Бен Горбаль приводит нас в другой магазин, к своему другу, а может быть, и родственнику, Мустафе Бен Горбалю. «Нас здесь половина с такой фамилией. Мы все выходцы с острова Джербы», — говорит Мухаммед Бен Горбаль. Мустафа же, оказывается, пять лет учился в Праге и говорит по-чешски, знает отдельные слова по-русски (здесь это редкость, в отличие от Марокко, где мало какой торговец, особенной мелкий, не знает по-русски двух-трех слов). Он ведет достаточно крупномасштабную торговлю, экспортируя за границу ковры, преимущественно кайруанские и ручной работы. Цена их — от 380 до 40–50 тысяч динаров. Среди них есть ковры с типично берберским (геометрическим) узором, возможно, вытканные на Джербе, где еще сохранились берберы. Есть и турецкие ковры, судя по всему, импортные. Наше внимание привлекают также тунисские ковры, но с изображением скарабея (явно египетская традиция!) или растительного орнамента.
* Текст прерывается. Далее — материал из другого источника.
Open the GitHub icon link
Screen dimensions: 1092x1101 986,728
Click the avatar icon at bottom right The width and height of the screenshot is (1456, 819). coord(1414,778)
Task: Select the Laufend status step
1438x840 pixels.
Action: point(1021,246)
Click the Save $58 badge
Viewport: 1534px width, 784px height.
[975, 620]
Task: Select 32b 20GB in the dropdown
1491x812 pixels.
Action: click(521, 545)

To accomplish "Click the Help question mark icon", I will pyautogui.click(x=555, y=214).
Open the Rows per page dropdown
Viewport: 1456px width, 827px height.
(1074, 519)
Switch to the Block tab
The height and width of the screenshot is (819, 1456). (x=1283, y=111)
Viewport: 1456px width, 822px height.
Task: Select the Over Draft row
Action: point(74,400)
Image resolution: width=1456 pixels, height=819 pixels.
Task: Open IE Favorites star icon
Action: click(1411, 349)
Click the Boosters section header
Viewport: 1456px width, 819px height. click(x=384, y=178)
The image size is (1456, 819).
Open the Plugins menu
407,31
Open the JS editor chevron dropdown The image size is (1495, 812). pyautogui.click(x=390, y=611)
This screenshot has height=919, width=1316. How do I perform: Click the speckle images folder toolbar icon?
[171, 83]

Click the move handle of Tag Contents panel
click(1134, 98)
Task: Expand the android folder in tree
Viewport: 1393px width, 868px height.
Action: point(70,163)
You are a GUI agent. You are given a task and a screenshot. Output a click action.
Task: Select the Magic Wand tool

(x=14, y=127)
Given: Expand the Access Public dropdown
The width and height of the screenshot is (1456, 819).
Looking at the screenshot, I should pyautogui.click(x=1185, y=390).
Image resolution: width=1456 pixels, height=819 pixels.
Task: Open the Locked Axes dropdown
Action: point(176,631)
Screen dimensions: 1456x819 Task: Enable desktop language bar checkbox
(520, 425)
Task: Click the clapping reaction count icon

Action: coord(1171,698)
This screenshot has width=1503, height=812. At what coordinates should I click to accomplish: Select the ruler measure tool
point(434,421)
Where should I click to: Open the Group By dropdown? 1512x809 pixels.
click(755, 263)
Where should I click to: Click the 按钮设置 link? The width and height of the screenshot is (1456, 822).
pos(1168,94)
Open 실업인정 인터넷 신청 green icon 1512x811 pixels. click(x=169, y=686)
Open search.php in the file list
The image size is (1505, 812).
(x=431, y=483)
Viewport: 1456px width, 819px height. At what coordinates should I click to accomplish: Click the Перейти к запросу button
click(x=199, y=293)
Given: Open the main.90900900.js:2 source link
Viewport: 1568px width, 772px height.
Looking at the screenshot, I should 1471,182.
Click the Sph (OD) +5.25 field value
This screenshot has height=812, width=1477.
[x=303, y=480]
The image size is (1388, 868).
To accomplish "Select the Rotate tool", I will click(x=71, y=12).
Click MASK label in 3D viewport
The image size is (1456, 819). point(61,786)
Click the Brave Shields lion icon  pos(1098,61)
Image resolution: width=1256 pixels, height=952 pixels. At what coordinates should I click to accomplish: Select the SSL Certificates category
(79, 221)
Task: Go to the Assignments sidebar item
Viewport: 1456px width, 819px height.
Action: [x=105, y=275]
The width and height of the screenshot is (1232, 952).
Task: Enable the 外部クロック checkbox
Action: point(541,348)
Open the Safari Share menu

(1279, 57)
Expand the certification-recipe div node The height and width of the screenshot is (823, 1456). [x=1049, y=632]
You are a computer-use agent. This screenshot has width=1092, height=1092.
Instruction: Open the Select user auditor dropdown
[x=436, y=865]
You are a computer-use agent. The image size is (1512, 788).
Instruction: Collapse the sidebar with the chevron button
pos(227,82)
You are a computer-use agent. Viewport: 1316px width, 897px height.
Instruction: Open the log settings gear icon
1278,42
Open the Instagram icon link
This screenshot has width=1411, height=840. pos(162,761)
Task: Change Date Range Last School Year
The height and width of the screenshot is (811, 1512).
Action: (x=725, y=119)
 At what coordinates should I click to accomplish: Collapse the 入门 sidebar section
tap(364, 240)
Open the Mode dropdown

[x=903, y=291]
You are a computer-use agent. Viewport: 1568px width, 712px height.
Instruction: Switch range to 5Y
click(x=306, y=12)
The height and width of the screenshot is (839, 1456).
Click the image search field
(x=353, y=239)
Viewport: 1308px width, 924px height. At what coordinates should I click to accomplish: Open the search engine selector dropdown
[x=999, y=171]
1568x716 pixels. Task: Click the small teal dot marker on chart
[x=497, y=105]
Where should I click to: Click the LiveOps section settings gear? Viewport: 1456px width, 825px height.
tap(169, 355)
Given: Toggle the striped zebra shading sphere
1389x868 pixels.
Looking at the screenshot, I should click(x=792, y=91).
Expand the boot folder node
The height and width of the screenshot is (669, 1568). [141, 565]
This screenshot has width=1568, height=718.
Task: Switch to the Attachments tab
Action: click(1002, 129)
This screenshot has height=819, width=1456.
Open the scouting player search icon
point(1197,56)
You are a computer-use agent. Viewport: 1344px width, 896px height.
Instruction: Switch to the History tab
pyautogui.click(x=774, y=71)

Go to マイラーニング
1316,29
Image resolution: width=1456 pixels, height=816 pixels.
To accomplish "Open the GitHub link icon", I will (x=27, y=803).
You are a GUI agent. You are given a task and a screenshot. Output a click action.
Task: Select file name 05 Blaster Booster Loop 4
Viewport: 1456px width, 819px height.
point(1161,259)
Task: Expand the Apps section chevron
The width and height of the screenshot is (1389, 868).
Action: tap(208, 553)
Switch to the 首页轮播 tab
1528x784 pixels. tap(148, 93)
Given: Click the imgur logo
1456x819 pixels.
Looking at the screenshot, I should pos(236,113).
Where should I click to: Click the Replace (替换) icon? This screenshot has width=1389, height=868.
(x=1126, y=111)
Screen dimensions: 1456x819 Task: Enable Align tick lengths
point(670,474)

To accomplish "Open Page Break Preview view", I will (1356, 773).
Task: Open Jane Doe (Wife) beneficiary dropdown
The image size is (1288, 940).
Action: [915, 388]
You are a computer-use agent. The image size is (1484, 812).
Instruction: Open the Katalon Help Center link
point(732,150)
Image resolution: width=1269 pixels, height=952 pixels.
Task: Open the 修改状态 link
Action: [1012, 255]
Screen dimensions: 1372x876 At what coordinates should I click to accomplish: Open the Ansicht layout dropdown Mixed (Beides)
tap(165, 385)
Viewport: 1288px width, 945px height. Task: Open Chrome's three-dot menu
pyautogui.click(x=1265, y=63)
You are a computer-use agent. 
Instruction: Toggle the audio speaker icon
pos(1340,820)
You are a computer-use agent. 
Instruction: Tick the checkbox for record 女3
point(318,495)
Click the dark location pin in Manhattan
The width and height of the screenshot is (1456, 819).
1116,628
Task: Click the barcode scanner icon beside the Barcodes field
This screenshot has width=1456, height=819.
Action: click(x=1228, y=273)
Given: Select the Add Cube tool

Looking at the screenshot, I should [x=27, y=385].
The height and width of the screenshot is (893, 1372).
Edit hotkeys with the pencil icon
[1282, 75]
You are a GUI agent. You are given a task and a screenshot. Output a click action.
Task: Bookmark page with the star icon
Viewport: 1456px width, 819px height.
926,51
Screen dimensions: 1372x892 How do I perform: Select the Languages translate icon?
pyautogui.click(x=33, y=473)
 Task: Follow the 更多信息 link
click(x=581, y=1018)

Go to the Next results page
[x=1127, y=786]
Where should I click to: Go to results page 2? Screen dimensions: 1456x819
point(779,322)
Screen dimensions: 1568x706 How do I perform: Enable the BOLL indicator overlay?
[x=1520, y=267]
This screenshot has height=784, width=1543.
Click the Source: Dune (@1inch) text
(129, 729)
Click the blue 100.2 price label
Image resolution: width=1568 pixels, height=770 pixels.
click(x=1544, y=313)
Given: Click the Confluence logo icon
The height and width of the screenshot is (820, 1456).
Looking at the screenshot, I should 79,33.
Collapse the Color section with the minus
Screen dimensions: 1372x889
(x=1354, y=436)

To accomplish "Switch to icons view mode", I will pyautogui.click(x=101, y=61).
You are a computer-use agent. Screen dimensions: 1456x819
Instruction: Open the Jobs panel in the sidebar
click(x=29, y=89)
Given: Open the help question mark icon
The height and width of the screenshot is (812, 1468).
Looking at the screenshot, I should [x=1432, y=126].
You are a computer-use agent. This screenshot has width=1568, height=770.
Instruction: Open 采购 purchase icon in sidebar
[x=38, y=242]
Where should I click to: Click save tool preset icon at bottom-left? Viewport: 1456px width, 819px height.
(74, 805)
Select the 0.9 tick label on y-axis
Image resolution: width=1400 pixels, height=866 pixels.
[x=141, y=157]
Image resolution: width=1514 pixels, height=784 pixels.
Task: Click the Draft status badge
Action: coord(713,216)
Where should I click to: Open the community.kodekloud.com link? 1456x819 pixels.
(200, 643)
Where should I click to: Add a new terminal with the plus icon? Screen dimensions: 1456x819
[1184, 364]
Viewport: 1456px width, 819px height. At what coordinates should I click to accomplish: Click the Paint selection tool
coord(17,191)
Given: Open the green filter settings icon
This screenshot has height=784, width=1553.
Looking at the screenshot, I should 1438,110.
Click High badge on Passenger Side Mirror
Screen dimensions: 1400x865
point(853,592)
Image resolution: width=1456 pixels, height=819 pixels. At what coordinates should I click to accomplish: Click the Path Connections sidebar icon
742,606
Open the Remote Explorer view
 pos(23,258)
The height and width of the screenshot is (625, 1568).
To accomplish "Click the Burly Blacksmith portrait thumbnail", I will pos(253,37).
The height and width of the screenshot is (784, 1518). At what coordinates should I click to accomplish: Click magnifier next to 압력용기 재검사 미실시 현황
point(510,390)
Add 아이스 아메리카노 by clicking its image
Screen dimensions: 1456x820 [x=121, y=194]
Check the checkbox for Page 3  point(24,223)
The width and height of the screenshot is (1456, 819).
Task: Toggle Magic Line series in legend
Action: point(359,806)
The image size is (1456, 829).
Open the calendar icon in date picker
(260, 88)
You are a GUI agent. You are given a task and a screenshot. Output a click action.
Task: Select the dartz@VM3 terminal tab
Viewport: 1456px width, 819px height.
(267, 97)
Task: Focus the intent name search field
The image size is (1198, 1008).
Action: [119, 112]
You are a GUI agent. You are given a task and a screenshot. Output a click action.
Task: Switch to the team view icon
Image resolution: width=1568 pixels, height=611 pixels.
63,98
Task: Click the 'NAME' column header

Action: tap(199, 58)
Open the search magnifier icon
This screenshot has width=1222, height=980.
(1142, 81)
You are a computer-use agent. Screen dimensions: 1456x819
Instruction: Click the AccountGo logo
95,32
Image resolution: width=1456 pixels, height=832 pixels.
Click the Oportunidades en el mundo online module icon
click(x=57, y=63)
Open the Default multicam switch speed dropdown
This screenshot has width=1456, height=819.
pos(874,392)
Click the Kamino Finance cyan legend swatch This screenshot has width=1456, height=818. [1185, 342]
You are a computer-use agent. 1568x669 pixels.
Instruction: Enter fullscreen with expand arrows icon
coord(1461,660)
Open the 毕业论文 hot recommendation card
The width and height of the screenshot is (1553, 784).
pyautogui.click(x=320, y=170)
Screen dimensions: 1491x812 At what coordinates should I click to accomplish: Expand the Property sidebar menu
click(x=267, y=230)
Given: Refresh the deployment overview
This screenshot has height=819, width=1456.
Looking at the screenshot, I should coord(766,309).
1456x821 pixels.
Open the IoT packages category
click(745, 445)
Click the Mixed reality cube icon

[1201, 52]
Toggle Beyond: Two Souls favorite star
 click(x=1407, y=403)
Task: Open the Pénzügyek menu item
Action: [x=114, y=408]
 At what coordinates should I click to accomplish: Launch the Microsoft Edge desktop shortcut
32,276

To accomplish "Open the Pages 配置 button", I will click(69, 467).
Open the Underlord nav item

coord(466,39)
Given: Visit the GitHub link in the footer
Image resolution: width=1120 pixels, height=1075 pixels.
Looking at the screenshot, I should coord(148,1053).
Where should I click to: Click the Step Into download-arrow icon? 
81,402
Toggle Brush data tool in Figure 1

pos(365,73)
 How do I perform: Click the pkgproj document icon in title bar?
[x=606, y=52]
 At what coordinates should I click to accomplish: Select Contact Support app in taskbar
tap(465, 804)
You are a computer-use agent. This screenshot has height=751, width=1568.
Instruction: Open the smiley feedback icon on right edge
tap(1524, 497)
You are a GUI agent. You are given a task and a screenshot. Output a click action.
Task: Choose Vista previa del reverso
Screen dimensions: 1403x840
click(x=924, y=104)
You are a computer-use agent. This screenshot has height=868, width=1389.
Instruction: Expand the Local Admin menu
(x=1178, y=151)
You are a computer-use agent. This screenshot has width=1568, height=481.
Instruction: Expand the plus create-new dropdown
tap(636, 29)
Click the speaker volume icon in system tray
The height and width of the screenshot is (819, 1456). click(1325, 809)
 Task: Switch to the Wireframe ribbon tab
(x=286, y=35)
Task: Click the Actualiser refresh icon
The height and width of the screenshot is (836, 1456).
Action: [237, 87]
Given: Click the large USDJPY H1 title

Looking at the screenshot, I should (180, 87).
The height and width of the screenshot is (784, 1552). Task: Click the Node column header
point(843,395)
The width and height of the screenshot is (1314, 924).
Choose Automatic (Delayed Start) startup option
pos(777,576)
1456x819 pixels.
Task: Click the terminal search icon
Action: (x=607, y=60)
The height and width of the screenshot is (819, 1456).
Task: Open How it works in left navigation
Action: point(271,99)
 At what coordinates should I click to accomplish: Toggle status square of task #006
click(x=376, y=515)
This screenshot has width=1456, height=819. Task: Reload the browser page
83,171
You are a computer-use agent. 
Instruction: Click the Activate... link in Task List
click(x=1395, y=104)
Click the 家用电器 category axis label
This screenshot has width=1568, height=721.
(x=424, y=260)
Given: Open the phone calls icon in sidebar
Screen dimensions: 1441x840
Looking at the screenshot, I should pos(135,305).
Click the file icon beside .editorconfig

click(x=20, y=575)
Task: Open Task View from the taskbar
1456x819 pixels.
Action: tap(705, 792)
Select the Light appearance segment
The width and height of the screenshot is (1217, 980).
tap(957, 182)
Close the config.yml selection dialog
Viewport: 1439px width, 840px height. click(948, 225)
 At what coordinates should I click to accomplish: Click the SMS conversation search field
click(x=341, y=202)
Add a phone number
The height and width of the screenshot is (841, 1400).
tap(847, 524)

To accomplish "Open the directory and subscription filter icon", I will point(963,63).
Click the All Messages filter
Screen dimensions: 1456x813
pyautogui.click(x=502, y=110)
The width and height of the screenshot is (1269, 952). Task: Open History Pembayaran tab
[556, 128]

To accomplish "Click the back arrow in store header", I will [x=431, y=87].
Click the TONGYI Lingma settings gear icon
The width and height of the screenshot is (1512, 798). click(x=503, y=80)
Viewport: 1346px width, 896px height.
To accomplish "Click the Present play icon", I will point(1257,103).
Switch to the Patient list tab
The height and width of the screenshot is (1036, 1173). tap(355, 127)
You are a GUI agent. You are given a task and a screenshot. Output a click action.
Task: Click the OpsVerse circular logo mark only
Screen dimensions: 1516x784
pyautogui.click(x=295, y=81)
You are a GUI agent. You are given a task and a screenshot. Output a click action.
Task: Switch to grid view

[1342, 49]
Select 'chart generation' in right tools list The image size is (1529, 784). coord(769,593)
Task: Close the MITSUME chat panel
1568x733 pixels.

Прихотливость сочетаний красок (синей, бежевой, коричневой, золотистой, зеленой) невольно заставляет вспомнить об андалусской традиции, легко ассимилировавшей самые разные художественные приемы (вплоть до заимствованных из Сирии, Ирака и Ирана) и отличавшейся прежде всего исключительным многообразием.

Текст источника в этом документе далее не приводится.